I have a backend that is capable of returning an Arrow RecordBatchReader.
Can I make blocks using the read_next_batch method so that batches are processed in a distributed fashion across the ray cluster.
I think the RecordBatchReader would need to be a singleton across the cluster and distribute each calls to read_next_batch() across the workers?
rliaw
February 20, 2025, 5:28am
2
Hi @chris_snow - what are you trying to do exactly?
Depending on the throughput you need you could easily farm this out via ray.remote
calls
I have an api to query for my vast data lakehouse database:
with session.transaction() as tx:
try:
schema = tx.bucket(DATABASE_NAME).schema(name=DATABASE_SCHEMA, fail_if_missing=False)
if schema:
try:
table = schema.table(name=TABLE_NAME)
reader = table.select(predicate=predicate) # RecordBatchReader
I would like data processing to scale across multiple ray nodes.

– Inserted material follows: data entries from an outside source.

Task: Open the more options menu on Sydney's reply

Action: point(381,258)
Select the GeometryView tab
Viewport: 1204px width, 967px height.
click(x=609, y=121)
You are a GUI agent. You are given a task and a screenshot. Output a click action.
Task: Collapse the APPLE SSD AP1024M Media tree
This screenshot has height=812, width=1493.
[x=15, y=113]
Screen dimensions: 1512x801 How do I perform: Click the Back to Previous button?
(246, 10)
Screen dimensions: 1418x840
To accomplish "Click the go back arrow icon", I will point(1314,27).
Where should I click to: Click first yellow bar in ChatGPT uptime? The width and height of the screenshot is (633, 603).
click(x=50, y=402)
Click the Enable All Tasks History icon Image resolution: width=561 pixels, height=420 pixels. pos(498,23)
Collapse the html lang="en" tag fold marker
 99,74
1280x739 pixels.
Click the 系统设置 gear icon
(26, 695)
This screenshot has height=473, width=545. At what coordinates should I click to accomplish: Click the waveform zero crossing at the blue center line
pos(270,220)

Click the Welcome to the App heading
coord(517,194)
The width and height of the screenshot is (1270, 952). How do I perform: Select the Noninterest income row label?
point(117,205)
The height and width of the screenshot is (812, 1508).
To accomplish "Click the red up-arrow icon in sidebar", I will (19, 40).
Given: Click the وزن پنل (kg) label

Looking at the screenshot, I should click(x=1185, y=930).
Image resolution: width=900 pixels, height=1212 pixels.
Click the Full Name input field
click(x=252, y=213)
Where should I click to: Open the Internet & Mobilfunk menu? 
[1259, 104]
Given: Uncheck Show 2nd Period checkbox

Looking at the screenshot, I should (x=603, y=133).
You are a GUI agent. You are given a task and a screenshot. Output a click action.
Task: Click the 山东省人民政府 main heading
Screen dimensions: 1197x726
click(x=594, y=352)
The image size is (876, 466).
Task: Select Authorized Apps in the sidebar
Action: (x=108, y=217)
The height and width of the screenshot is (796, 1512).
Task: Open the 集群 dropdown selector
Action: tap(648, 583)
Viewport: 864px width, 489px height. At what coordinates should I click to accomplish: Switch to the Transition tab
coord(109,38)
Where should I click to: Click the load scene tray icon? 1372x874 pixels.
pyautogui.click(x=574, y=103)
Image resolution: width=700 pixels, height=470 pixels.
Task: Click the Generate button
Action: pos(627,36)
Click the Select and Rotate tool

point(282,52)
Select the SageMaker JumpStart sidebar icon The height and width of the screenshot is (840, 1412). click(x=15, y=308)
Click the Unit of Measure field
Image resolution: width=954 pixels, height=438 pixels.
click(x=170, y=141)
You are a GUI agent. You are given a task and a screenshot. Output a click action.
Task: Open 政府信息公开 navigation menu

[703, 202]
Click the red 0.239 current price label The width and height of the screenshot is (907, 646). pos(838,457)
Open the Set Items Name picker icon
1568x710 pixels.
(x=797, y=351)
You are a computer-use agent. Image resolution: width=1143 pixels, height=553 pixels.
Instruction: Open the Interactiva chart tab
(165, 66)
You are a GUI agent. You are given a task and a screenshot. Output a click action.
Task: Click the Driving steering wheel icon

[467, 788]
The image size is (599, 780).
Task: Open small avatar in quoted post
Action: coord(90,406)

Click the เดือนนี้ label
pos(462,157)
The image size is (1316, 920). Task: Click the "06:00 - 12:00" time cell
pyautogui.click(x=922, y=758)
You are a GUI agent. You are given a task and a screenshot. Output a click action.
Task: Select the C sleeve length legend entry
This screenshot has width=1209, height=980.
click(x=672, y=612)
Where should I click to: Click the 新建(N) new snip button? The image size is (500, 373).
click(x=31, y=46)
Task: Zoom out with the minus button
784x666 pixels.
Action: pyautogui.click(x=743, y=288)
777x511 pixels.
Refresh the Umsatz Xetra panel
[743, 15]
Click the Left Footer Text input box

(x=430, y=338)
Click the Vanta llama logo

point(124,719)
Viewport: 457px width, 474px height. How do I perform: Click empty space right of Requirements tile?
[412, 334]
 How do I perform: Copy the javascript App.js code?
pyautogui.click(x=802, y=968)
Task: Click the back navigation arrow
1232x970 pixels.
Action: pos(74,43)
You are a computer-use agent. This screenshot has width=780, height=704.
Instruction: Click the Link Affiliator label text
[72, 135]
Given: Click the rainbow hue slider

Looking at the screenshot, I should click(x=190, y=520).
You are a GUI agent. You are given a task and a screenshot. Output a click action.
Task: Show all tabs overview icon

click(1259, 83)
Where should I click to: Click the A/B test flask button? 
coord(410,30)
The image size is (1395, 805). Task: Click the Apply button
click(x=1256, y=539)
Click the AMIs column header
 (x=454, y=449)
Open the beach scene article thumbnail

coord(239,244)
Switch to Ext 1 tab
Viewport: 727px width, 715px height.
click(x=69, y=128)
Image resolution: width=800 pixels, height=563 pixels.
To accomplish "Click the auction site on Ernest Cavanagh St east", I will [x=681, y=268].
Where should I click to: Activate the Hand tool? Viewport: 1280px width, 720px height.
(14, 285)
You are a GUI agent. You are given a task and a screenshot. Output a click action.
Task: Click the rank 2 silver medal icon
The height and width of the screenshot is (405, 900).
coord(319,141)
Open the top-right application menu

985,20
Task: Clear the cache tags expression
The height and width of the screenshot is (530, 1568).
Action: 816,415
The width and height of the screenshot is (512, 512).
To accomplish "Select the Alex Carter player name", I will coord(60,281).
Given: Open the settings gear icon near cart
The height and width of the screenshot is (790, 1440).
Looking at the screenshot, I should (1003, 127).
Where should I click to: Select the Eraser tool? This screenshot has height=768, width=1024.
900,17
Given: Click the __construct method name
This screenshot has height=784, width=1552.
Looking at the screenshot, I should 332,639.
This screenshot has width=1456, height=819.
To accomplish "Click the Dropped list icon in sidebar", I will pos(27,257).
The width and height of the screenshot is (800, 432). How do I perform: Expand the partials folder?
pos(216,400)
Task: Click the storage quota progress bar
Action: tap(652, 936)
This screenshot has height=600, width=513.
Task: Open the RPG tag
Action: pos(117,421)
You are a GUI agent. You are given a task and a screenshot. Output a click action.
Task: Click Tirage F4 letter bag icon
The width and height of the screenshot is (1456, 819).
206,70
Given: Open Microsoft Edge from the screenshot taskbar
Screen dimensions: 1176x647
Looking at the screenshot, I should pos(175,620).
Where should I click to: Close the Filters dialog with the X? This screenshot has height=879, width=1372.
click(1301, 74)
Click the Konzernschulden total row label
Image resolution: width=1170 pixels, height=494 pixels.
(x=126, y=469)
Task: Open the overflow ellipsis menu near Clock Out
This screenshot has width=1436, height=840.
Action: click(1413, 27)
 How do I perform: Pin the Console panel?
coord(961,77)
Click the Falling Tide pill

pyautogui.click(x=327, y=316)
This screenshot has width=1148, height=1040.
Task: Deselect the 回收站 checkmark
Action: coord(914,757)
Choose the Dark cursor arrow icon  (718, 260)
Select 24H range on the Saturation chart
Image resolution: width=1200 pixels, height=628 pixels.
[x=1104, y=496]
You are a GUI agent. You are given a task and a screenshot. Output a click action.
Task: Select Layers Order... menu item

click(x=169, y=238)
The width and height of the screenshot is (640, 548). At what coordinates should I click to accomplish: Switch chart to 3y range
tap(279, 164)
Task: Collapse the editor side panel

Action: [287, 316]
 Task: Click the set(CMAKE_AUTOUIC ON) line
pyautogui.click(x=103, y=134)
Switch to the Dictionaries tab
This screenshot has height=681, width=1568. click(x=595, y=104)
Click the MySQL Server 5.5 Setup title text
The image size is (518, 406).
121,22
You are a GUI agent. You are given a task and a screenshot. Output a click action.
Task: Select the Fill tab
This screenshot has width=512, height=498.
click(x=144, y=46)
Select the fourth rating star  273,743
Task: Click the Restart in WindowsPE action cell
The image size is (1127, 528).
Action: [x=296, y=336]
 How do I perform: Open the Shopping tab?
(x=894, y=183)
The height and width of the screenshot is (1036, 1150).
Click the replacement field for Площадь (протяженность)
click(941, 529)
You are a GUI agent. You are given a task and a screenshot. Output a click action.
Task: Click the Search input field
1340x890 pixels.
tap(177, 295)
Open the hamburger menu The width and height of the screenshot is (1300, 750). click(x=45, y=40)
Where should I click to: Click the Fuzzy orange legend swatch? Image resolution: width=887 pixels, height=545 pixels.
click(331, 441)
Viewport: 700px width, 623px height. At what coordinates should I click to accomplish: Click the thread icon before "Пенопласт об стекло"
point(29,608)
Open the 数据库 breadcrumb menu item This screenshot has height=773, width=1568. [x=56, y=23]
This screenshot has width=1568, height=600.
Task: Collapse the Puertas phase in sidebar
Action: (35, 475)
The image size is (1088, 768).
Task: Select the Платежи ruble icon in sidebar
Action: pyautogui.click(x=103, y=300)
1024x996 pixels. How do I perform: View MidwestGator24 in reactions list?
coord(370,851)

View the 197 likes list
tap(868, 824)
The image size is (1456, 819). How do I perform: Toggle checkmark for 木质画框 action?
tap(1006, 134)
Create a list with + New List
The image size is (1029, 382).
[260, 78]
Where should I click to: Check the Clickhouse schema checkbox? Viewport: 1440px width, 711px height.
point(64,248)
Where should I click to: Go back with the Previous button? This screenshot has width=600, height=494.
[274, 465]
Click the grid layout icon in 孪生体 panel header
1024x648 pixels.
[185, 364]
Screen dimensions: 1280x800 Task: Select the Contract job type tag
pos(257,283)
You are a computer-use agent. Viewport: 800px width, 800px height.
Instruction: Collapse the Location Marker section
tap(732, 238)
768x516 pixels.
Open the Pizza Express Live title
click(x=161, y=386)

Currently, the Vast python api doesn’t support sharding the reads to multiple clients.
main/
Python-based SDK designed for interacting with VAST Database & VAST Catalog, enabling schema and table management, efficient ingest, query and modification of columnar data. - vast-data/vastdb_sdk
A bit more info on the Vast interaction with RecordBatchReader:
https://vast-data.github.io/data-platform-field-docs/vast_database/sdk_ref/15_recordbatchreader.html
Any thoughts on this @rliaw ? Should I just bug my engineering team to update the client with a shard id?
rliaw
February 22, 2025, 1:51am
5
you should implement your own custom datasource.
See: Loading Data — Ray 2.42.1
here is an example datasource: ray/python/ray/data/_internal/datasource/mongo_datasource.py at master · ray-project/ray · GitHub
and then you can do something like:
read_datasource(VastDatasource(…))
thanks @rliaw . I had tried the datasource approach (here ) but without vastdb client support for partitioning the query response, it appeared the only options seems to be to read the whole query response into a single node.